Perhaps contributing to the confusion about proper usage, lay also happens to be the past tense form of lie when used in reference to resting or reclining. So while we must lie down to take a nap in the present, last night we lay on the bed before going to sleep. Again, here are some examples of correct usage:

  1. Yesterday we lay in the sun too long, and some of us now have sunburn.
  2. Last night I lay awake for hours wondering if there was really a dog. — Agnostic Dyslexic Insomniac

Finally, there is a third meaning of lay that is somewhat less common than the others, but still sees significant usage in modern English. This is the notion of a lay person as opposed to a professional or an expert in a particular field. This form of lay is always used as an adjective. For example:

  1. In late medieval societies, guilds were formed in which professional craft workers could be trained, obtain special privileges, and separated from the masses of lay people.
  2. It is a relatively rare occurrence for a lay person to represent himself or herself in court without retaining the services of an attorney.
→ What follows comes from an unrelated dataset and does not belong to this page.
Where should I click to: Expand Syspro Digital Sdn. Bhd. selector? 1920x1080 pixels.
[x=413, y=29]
Since it has become a customary feature for me to give examples of both correct and incorrect usage, I will provide two examples of these below. However, in practice the only mistake that I see being made is people using lay when they really mean lie (as in rest or recline). I cannot recall any instances where I have seen or heard anyone make the opposite mistake (using lie in place of lay).
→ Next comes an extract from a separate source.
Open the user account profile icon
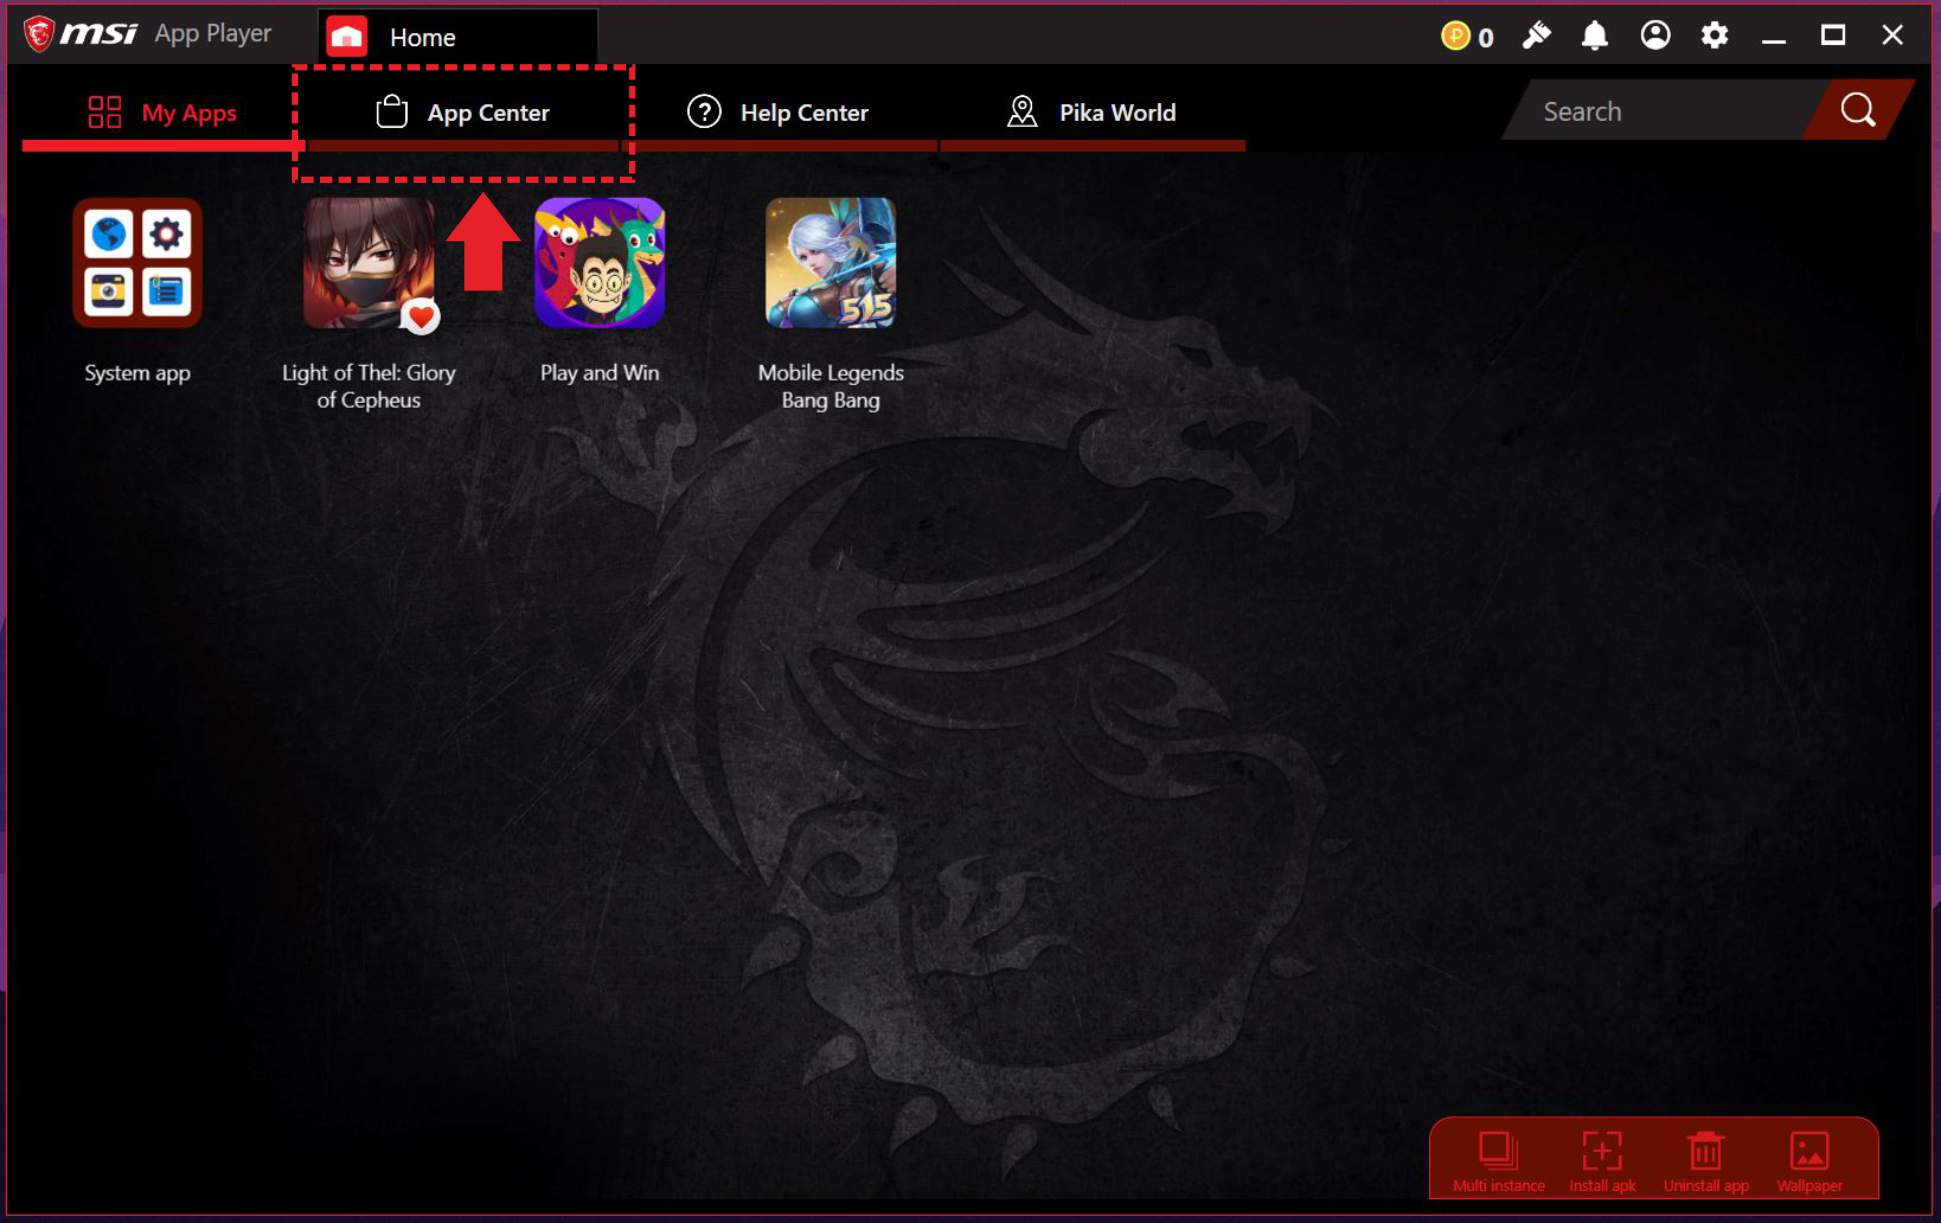The image size is (1941, 1223). [1655, 36]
Incorrect: When the attorney asked, “Are you sexually active?”, the woman replied, “No, not really. I just kind of lay there.”

Correct: When the attorney asked, “Are you sexually active?”, the woman replied, “No, not really. I just kind of lie there.”
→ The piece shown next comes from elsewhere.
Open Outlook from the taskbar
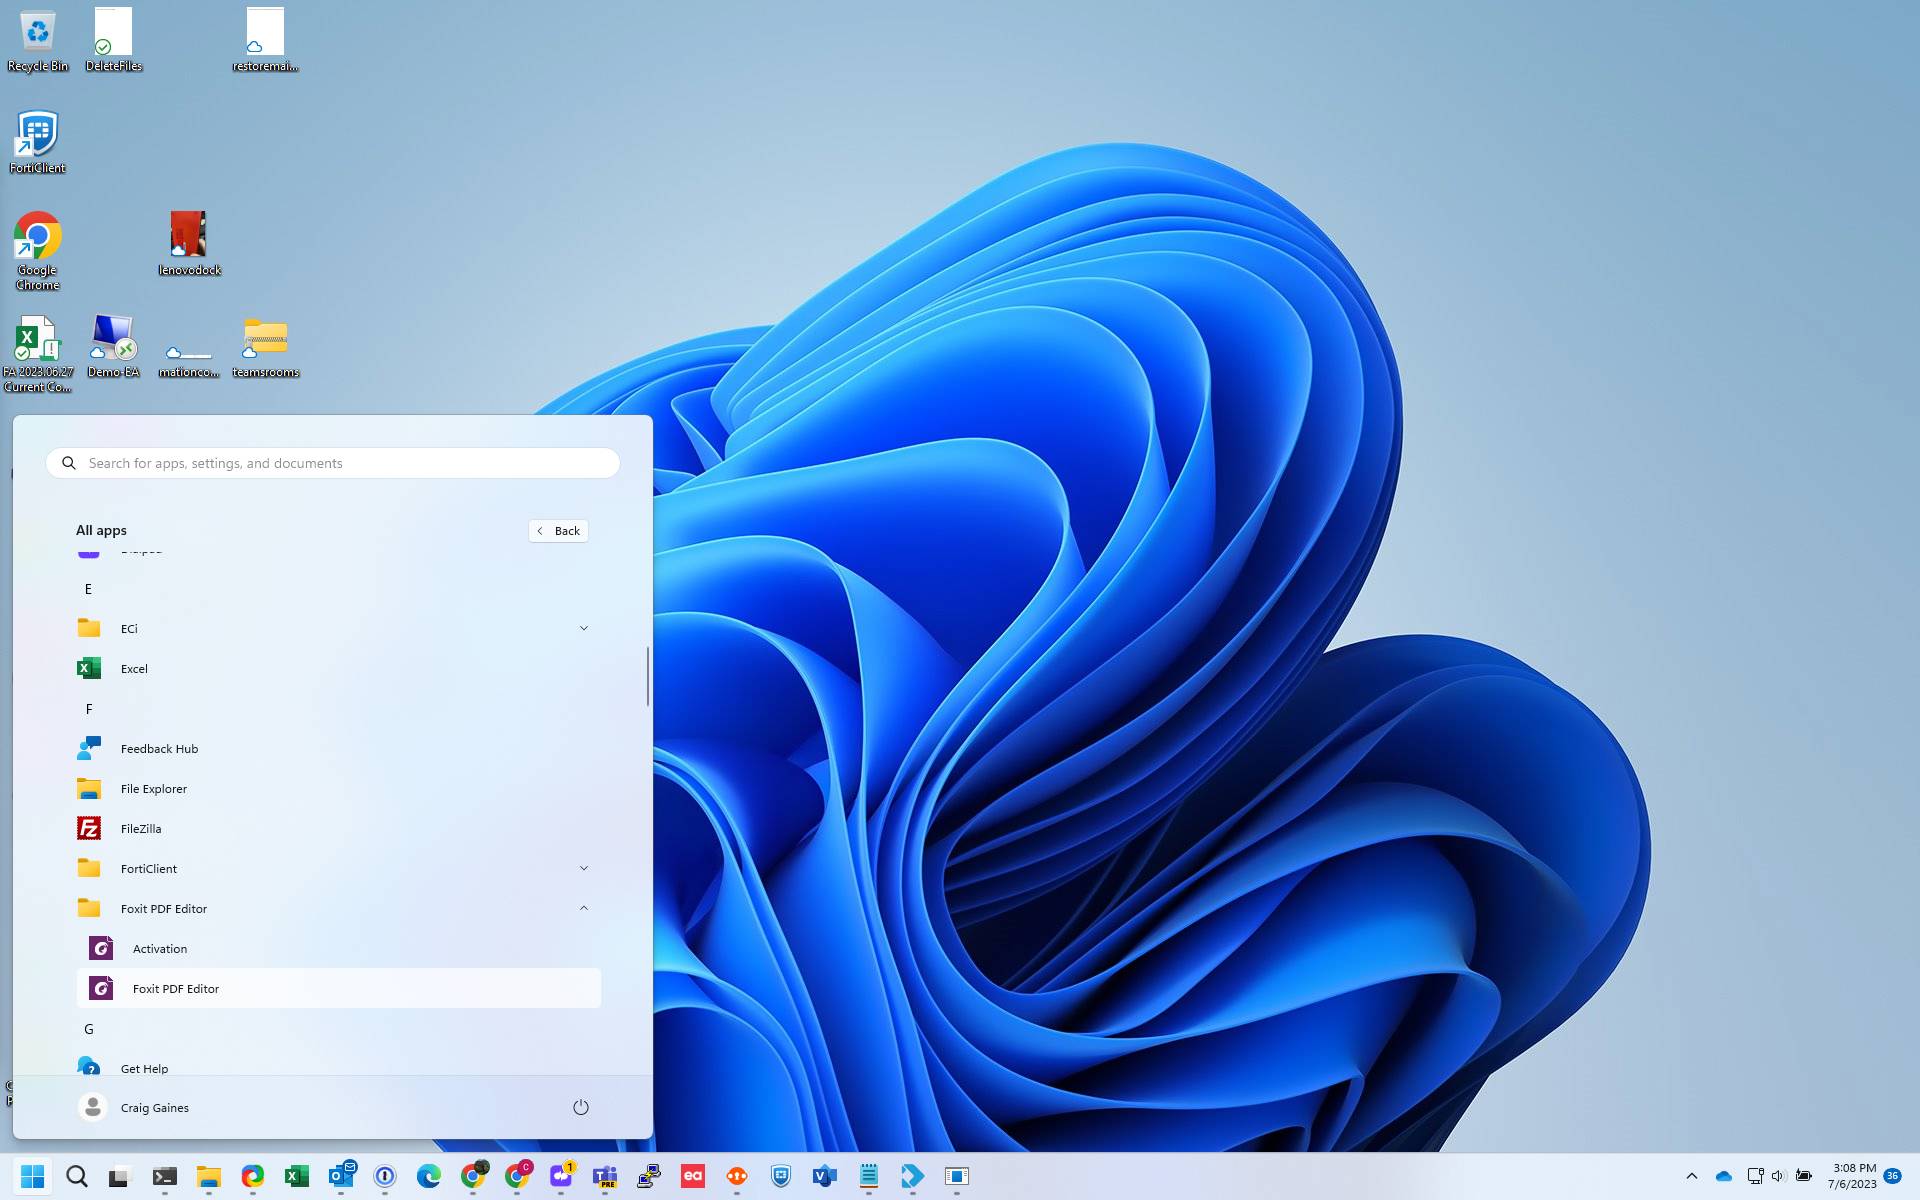Viewport: 1920px width, 1200px height. (340, 1177)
Incorrect: My cat lied down three hours ago.

Correct: My cat lay down three hours ago.

For next week, I have not yet decided on exactly which issue I will cover, but there are still plenty of topics available. So far, we have had one vote for coverage of commas, one for coverage of quotation marks, and one for “could of” vs. “could have”, so there are no clear consensus winners at this point. As usual, anyone who wants to suggest a particular topic may do so in the comment section. If there are still no clear favorites by the end of next week, I will simply choose an English usage topic at random from my ongoing list of ideas that I have already compiled.


3 Responses to “English Lesson 7: Correct Use of Lie and Lay”

  1. comment number 1 by: Michael Aulia

    Thanks for the post. I never took notice of this before.

    “My cat lied down three hours ago”- I thought it’s a proper one. I’ll remember this next time :)

  2. comment number 2 by: Karlonia

    @Michael:

    Yes, lie and lay seem to be confusing for many people even if they are native English speakers. In the example that you cited, “lied” would actually be correct IF we were using lie to mean something that is not true - but in this case, that would not make much sense in the context of the sentence.

  3. comment number 3 by: Lazarus

    My gosh, this is useful. I’ve been torn in indecision which word to use my entire life. And now I know. Thank you ever so much.